PROMPT -
Please render everything from the line containing "Click the 14 km height tick label" down to the line containing "Action: pos(1133,28)" as a JSON list of strings, one per line, leaving out blank lines.

[Records from a dataset]

———

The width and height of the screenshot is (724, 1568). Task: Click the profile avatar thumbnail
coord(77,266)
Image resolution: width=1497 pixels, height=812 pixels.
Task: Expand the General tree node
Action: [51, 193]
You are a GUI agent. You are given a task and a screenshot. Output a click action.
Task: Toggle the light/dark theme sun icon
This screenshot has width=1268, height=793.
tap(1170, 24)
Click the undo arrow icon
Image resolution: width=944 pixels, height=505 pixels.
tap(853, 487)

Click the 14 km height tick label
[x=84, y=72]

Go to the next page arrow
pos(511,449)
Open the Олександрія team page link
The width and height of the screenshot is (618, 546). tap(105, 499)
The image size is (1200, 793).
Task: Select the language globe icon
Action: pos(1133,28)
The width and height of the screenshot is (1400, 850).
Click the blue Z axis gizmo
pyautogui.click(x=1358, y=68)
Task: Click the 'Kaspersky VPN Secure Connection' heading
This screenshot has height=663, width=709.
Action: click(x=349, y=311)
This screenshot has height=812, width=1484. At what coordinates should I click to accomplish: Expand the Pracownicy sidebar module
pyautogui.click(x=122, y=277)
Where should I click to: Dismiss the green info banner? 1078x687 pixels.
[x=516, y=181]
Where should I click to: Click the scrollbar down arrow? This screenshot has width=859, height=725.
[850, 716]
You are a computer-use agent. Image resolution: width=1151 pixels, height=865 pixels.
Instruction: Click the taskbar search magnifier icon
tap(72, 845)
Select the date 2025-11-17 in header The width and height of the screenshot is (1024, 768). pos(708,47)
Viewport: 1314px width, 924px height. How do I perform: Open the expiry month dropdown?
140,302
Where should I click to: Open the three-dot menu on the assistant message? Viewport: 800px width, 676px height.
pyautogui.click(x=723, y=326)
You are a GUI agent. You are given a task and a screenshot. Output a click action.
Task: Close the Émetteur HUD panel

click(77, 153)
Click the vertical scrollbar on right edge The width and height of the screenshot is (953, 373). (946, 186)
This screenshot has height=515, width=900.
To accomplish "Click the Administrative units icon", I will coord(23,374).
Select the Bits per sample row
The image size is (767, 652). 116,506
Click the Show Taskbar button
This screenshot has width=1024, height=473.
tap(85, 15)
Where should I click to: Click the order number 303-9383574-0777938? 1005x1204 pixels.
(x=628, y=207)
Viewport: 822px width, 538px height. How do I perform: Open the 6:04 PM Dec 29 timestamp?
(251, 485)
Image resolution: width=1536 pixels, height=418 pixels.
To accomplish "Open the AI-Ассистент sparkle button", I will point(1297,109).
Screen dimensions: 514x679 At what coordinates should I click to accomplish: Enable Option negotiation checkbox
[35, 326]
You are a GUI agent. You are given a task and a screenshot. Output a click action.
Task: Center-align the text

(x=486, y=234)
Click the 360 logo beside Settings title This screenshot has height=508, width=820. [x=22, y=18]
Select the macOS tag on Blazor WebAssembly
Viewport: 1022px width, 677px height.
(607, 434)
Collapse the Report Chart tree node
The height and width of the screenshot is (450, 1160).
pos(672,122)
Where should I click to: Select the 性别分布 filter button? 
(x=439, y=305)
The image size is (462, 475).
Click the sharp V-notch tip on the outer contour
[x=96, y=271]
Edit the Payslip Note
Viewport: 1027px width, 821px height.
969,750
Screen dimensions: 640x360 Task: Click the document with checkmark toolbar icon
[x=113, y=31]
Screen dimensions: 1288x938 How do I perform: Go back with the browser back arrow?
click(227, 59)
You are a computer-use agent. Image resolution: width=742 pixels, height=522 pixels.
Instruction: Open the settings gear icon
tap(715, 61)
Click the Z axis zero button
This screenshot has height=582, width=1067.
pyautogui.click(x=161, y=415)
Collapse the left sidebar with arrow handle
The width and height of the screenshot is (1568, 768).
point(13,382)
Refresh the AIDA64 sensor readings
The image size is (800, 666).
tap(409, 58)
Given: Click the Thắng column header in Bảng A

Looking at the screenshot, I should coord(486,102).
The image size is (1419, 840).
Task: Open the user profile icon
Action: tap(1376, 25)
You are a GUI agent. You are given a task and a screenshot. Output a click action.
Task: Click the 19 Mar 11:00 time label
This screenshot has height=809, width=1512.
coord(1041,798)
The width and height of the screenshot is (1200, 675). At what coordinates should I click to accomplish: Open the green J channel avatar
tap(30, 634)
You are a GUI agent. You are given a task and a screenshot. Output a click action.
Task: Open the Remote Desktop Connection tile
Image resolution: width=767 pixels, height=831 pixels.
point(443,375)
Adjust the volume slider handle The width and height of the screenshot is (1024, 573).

———

SOLVED EXERCISE -
[
  "Click the 14 km height tick label",
  "[x=84, y=72]",
  "Go to the next page arrow",
  "pos(511,449)",
  "Open the Олександрія team page link",
  "The width and height of the screenshot is (618, 546). tap(105, 499)",
  "The image size is (1200, 793).",
  "Task: Select the language globe icon",
  "Action: pos(1133,28)"
]